3. Le « Dialogue sur la poésie »
Le Dialogue sur la poésie (Gespräch über die Poesie, 1800) marque l'apogée du jeune Schlegel qui a voulu montrer comment il dominait toutes les tendances de son époque. Les personnages sont en fait des contemporains : Amalie fait songer à Caroline Schlegel, Marcus doit être August Wilhelm von Schlegel, le personnage de Ludoviko est peut-être Fichte, plus sûrement Schelling. Il est bon de remarquer qu'en dépit du ton plein de noblesse du Dialogue sur la poésie, Schlegel était déjà en désaccord avec Schelling. Les deux hommes se sont bien connus, au point que Schlegel est un auteur qu'il ne faut pas négliger dans le problème posé par l'Altestes Programm de l'idéalisme allemand, tantôt attribué à Schelling, tantôt à Hegel, Hölderlin ne devant pas être écarté. Cela posé, Schlegel d'une part n'aimait pas Schelling, jusqu'au point d'en venir à écrire le 24 février 1808 que les philosophies de Fichte et de Schelling sont des pousse-brouettes (Karrenschieber) métaphysiques, de le détester autant que Hegel, et d'autre part il devançait nettement Schelling : il possédait les idées que Schelling devait exposer d'une manière systématique, qualité qu'il n'avait pas.

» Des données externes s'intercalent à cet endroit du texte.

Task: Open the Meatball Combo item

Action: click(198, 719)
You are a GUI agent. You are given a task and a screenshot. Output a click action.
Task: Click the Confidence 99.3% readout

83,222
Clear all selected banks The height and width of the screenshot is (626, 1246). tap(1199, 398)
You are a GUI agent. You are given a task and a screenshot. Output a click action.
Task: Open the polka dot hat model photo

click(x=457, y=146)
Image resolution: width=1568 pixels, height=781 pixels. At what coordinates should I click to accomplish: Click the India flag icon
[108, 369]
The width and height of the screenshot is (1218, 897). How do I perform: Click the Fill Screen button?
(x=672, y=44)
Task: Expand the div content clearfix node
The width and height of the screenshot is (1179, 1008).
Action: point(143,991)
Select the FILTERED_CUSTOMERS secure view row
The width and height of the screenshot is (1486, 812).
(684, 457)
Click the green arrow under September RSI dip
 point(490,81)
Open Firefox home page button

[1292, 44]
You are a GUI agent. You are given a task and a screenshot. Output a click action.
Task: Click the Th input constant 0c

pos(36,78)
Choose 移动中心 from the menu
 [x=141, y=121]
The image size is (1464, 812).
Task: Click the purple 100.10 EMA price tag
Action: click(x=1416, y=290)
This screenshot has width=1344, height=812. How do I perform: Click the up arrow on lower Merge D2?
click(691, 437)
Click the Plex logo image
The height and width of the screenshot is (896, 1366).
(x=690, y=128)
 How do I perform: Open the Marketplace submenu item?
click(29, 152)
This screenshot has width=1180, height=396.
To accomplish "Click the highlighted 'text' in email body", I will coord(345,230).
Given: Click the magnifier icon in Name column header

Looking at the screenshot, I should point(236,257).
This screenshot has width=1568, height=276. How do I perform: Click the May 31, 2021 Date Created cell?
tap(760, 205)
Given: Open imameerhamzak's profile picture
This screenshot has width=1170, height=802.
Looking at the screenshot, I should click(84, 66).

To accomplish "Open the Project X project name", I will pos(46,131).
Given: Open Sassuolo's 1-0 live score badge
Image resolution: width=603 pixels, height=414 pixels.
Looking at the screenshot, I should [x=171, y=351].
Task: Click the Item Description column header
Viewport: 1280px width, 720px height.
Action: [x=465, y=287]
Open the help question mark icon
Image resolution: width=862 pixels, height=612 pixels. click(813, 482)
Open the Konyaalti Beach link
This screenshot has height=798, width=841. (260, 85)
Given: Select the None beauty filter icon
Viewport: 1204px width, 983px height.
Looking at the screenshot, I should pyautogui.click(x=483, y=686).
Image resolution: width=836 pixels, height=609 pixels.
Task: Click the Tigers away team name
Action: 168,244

Dans le Dialogue sur la poésie, on découvre un discours sur la mythologie qui anticipe nettement les recherches tardives de Schelling sur ce sujet. Schlegel écrivait qu'à la poésie moderne comparée à celle des Anciens manquait une mythologie, et il ajoutait que les temps étaient proches où l'homme moderne en posséderait une. Mais il voulait aussi posséder un idéal de réalisme et disait ne pouvoir le trouver que dans la poésie et non dans la philosophie. Le discours sur la mythologie qui donne à penser à la future philosophie de Schelling était précédé par un exposé sur les époques de la poésie, et suivi par une lettre sur le roman et une recherche sur le style de Goethe dans ses premières et ses dernières œuvres.